A soliloquy is in some ways a kind of mind-wandering. Its special merging of thought and speech, private and public, entails some disengagement from the perceptual present. Some people think that this whole ‘to be or not to be’ speech is spoken in the knowledge that other characters are listening. I don’t think so: I don’t think it’s overheard, and here Hamlet turns back into the world, saying comforting transitional words perhaps to himself as well as to Ophelia.
Here is the soliloquy in the First Quarto of 1603, sometimes known as the ‘bad quarto’. Theories vary as to why it differs from the more authoritative text; the idea that it has been inconsistently reconstructed from memory has had considerable longevity. Anyway, it seems here that someone’s mind has wandered. This Hamlet also fixes that ‘to be or not to be’ has a claim on the present, but it’s a ‘point’ rather than a ‘question’.
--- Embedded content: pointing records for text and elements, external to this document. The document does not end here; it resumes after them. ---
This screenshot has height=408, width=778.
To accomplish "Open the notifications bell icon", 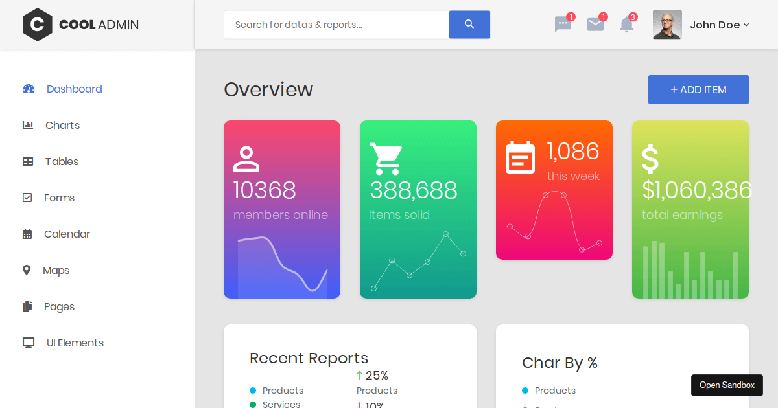I will tap(626, 25).
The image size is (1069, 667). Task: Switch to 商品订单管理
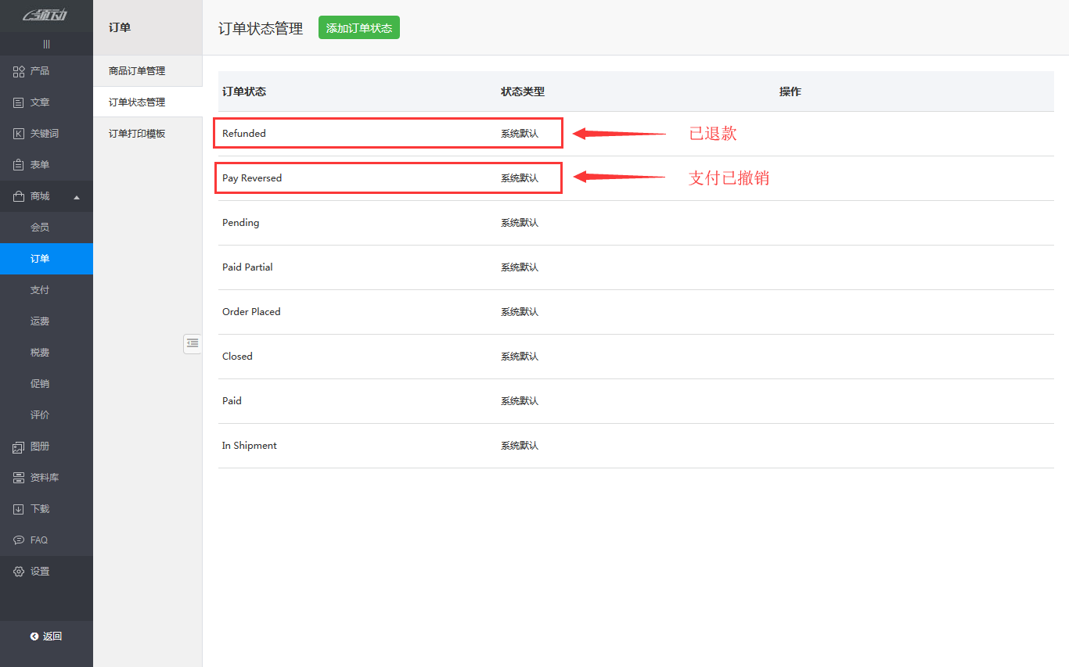tap(134, 70)
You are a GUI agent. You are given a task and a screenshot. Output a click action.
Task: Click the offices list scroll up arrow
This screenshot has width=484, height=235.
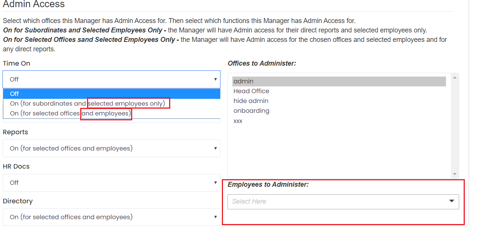point(455,77)
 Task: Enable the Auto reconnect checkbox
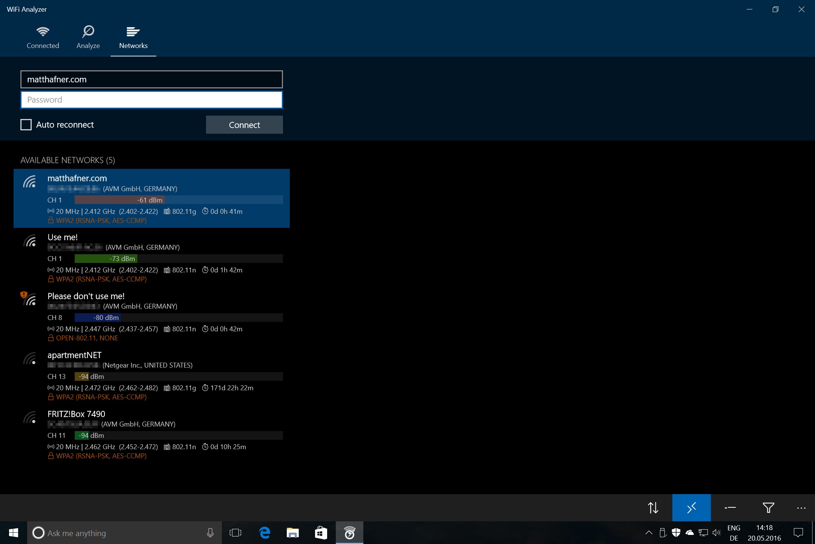(25, 125)

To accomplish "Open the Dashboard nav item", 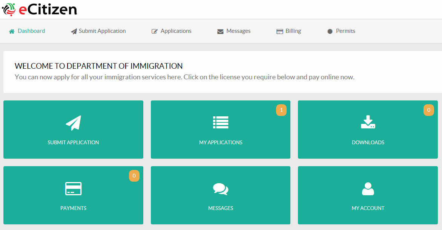I will pyautogui.click(x=31, y=31).
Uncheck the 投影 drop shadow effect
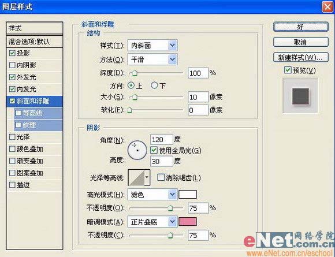335x257 pixels. pyautogui.click(x=12, y=53)
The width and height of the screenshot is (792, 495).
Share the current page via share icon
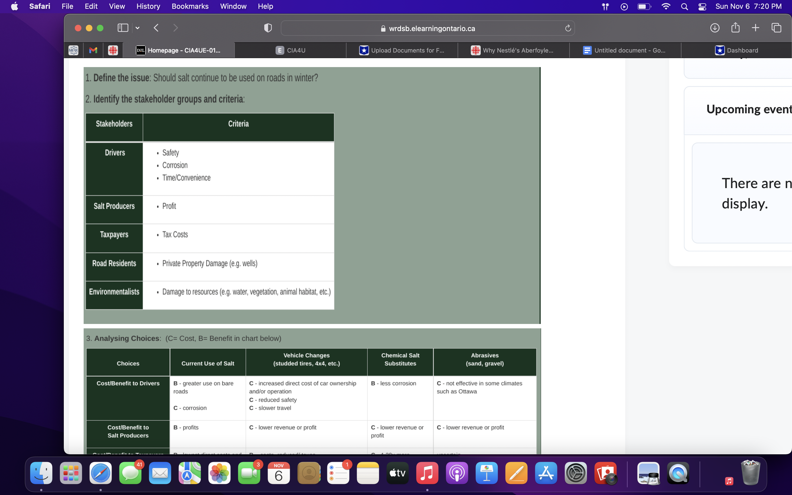[x=735, y=28]
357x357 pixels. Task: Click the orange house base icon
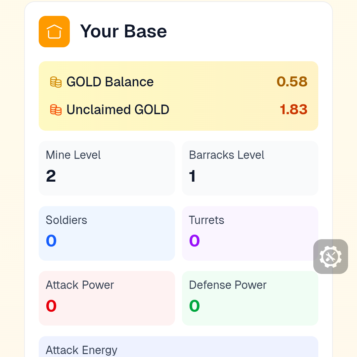click(x=54, y=32)
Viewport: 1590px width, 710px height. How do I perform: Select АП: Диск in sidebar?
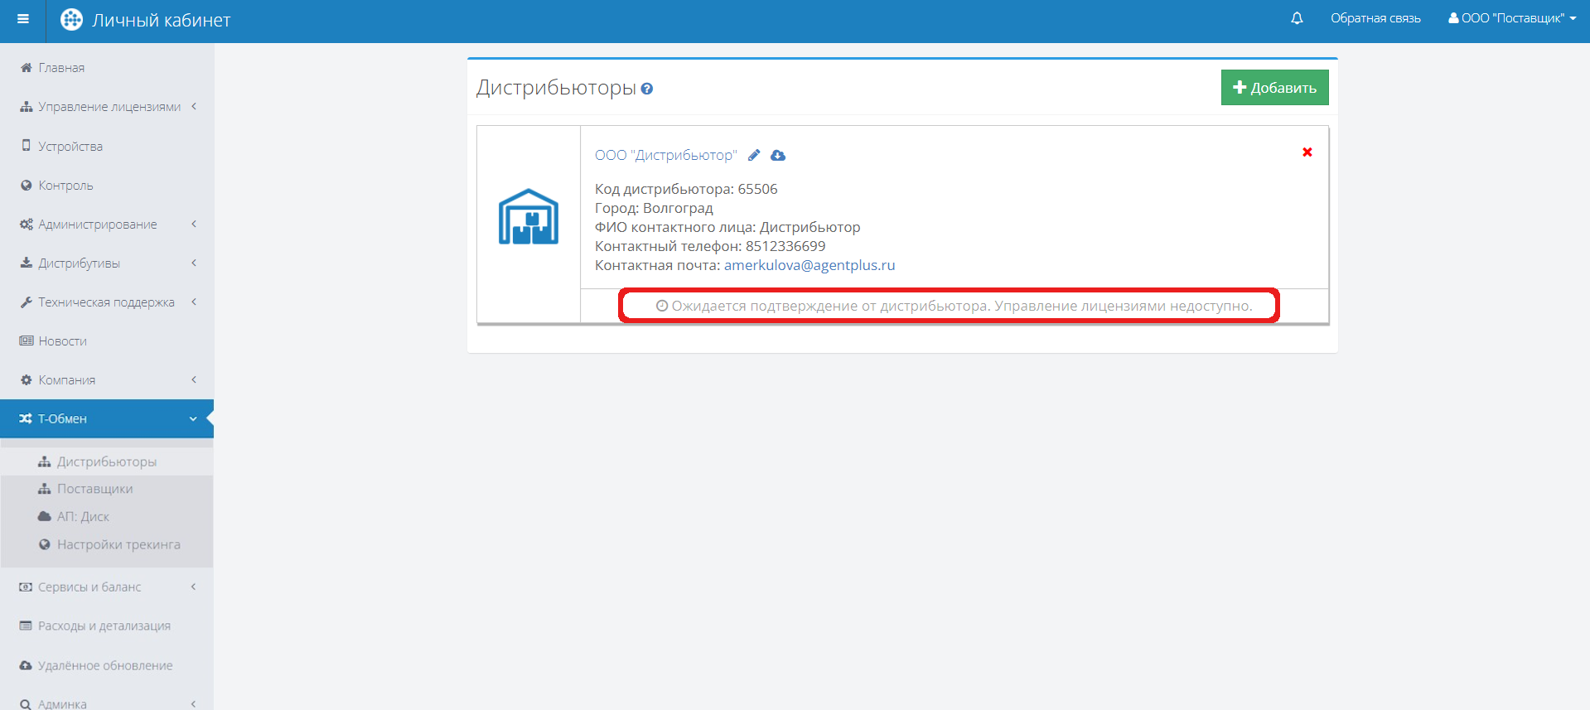tap(83, 517)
The equivalent of ‘I [aye], there’s the rub’. The Q1 version of the die / sleep / dream musing is compacted, but there is still an equivalent of the moment where Hamlet realises that his musing has hit upon the snag that matters. This version has lost some of the process by which Hamlet’s wandering thought hits on something significant.
Here, and again towards the end of the speech (‘who would this indure / But for a hope of something after death’) the Q1 version finds its way to an orthodox but incongruous thought: that the thing Hamlet must be getting at, after death, is the possibility of divine grace. In the F version it is simply the unknown, and the thought that the mind will keep wandering after death. Perhaps Q1 gets here by mind-wandering, or perhaps by a deliberate reversion to a more faithful position.
The Q1 configuration doesn’t seem so puzzling: Christians are supposed to put up with worldly travails in the hope of heaven. However, the Q1 text retains the puzzlement, the skeleton of the Folio’s wandering mind.
The end here is all the more abrupt: Hamlet offers a pithy conclusion and rejoins his perceptual environment. Hamlet is a play of prodigious mind-wandering. It is interesting how this ‘bad’ version finds its own way of following the paths of distracting thoughts.